As a user, I want to log in with my username and password, so that I can securely access my account.
As a user, I want to change my password, so that I can maintain the security of my account.
As a user, I want to log out, so that I can end my session and protect my account.
Implement authorization controls to ensure that only authenticated users can create, update, or delete boards and notes, and to enforce ownership and privacy rules for notes.
As an authenticated user, I want to create boards, so that I can organize my notes.
As an authenticated user, I want to update boards that I own, so that I can manage my content.
As an authenticated user, I want to delete boards that I own, so that I can manage my content.
As an authenticated user, I want to create notes and associate them with boards, so that I can manage my content.
As an authenticated user, I want to update notes that I own, so that I can manage my content.
As an authenticated user, I want to delete notes that I own, so that I can manage my content.
As a user, I want to control the visibility of my notes, so that I can keep some notes private and others public.
Implement the core authentication functionality for the API routes, allowing users to log in, receive a JWT, and log out securely.
As a user, I want to log in through the API with my username and password, so that I can receive a JWT for authenticated access to other API routes.

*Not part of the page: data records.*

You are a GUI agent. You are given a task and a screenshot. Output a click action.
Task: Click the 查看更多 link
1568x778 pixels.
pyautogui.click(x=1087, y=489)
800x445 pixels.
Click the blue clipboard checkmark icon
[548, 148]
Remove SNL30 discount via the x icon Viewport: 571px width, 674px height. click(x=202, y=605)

As a user, I want to log out through the API, so that my JWT is invalidated and my session is securely terminated.
As a user, I want my API requests to be validated using the JWT, so that only authenticated requests are processed.
As a user, I want to refresh my JWT before it expires, so that I can maintain access to the API without re-authenticating.

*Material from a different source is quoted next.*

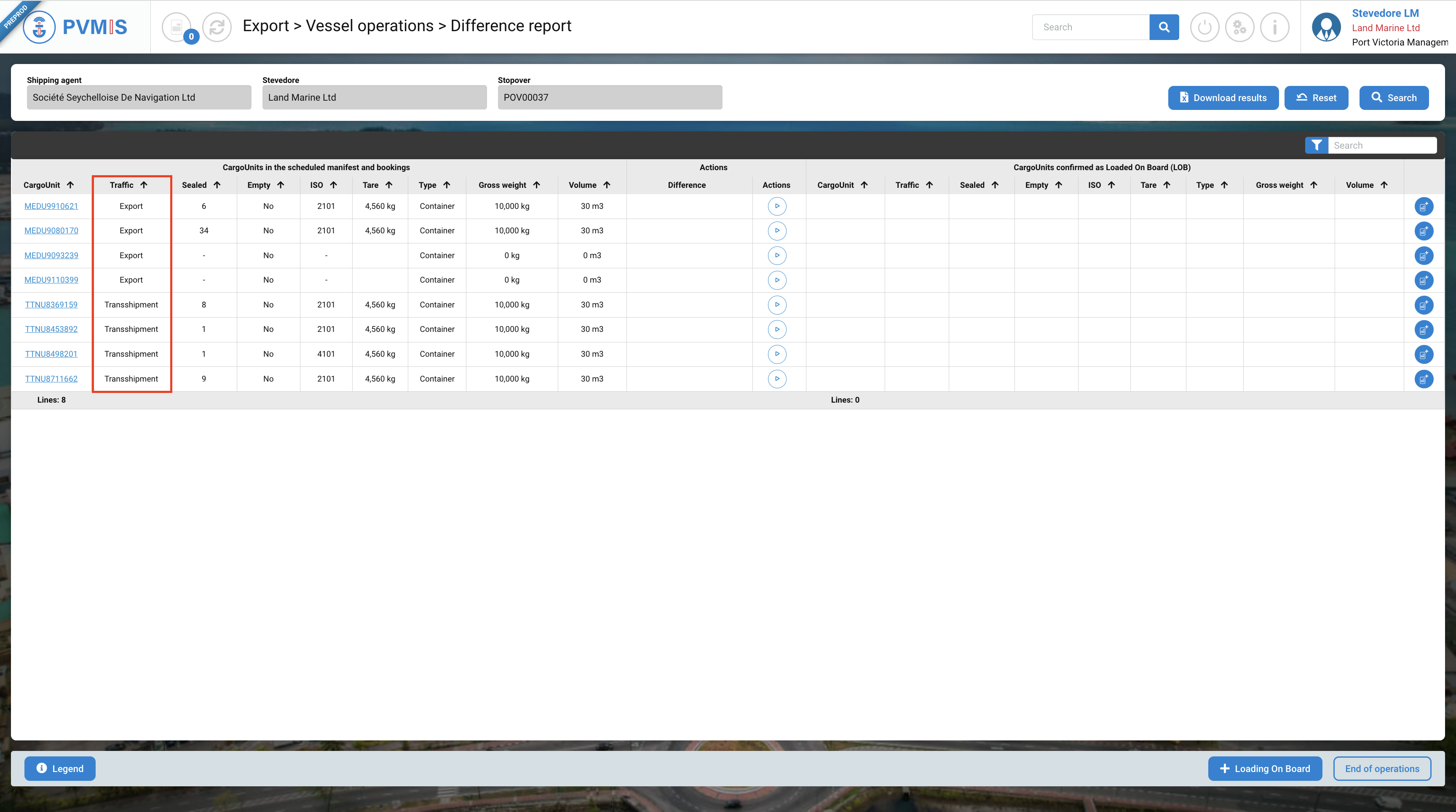The height and width of the screenshot is (812, 1456).
Task: Click play action for MEDU9910621 row
Action: point(776,206)
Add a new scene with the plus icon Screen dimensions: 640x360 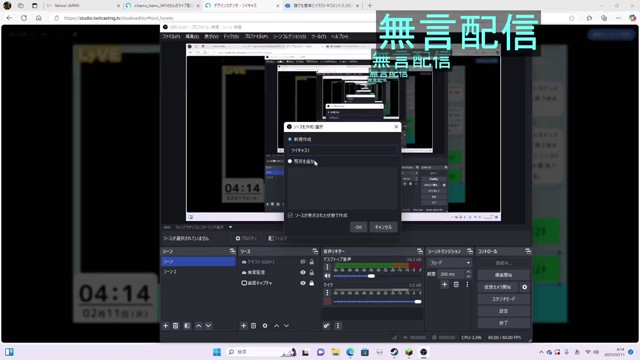tap(165, 326)
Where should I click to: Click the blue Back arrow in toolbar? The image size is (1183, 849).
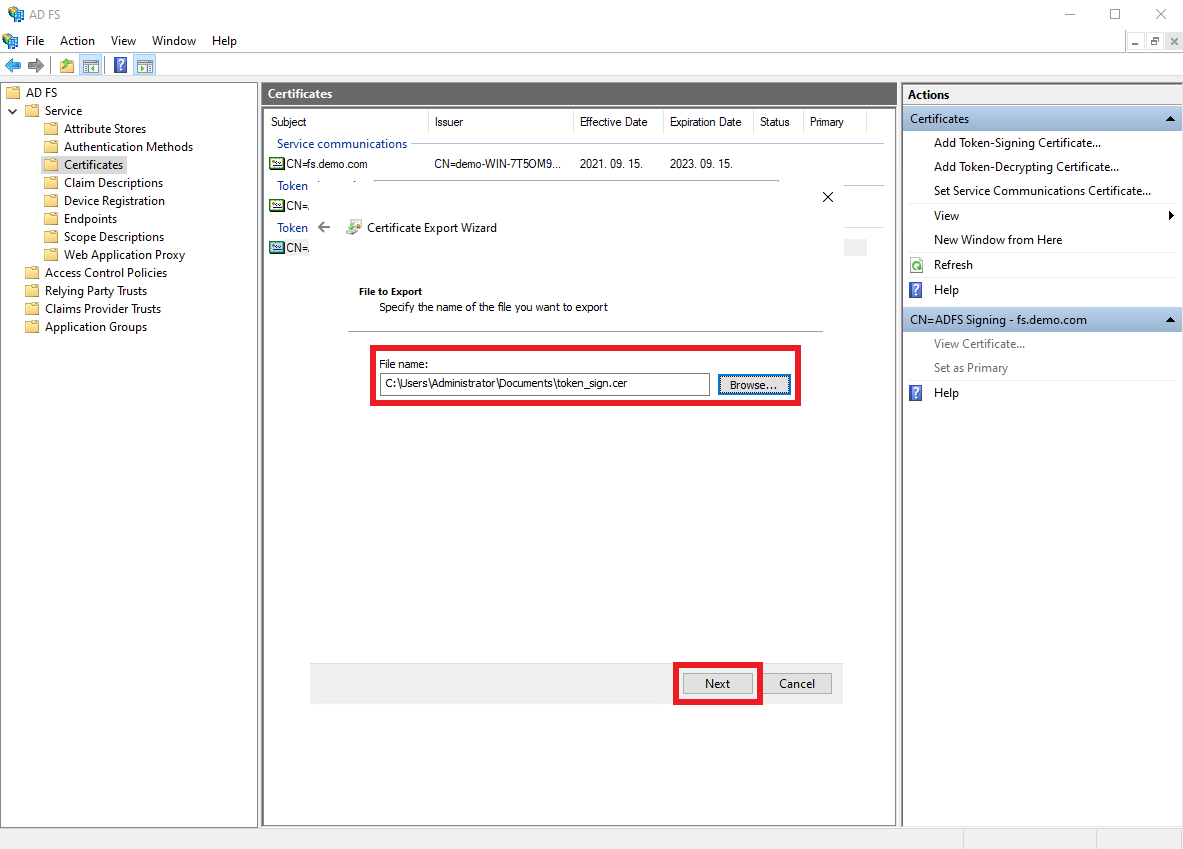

Implement authorization controls for the API to ensure that only authenticated users can perform actions like creating, updating, or deleting boards and notes, and to enforce ownership and privacy rules for notes.
As an authenticated user, I want to create boards via the API, so that I can organize my notes programmatically.
As an authenticated user, I want to update boards I own via the API, so that I can manage my content programmatically.
As an authenticated user, I want to delete boards I own via the API, so that I can manage my content programmatically.
As an authenticated user, I want to create notes via the API and associate them with boards, so that I can manage my content programmatically.
As an authenticated user, I want to update notes I own via the API, so that I can manage my content programmatically.
As an authenticated user, I want to delete notes I own via the API, so that I can manage my content programmatically.
As a user, I want to control the visibility of my notes via the API, so that I can keep some notes private and others public.
Account for common web security vulnerabilities and mitigate them with security best practices.
Implement practices to identify, manage, and mitigate common web vulnerabilities in the application. Ensure that the application is secure from known attack vectors and follows best practices for security.
As a developer, I want to protect the application from SQL injection attacks, so that the database remains secure from unauthorized access and data manipulation.
As a developer, I want to prevent XSS attacks, so that users' data and sessions are protected from malicious scripts.
As a developer, I want to protect the application from CSRF attacks, so that unauthorized actions cannot be performed on behalf of users.
As a developer, I want to prevent unauthorized access to internal objects like files and records, so that sensitive data is only accessible to authorized users.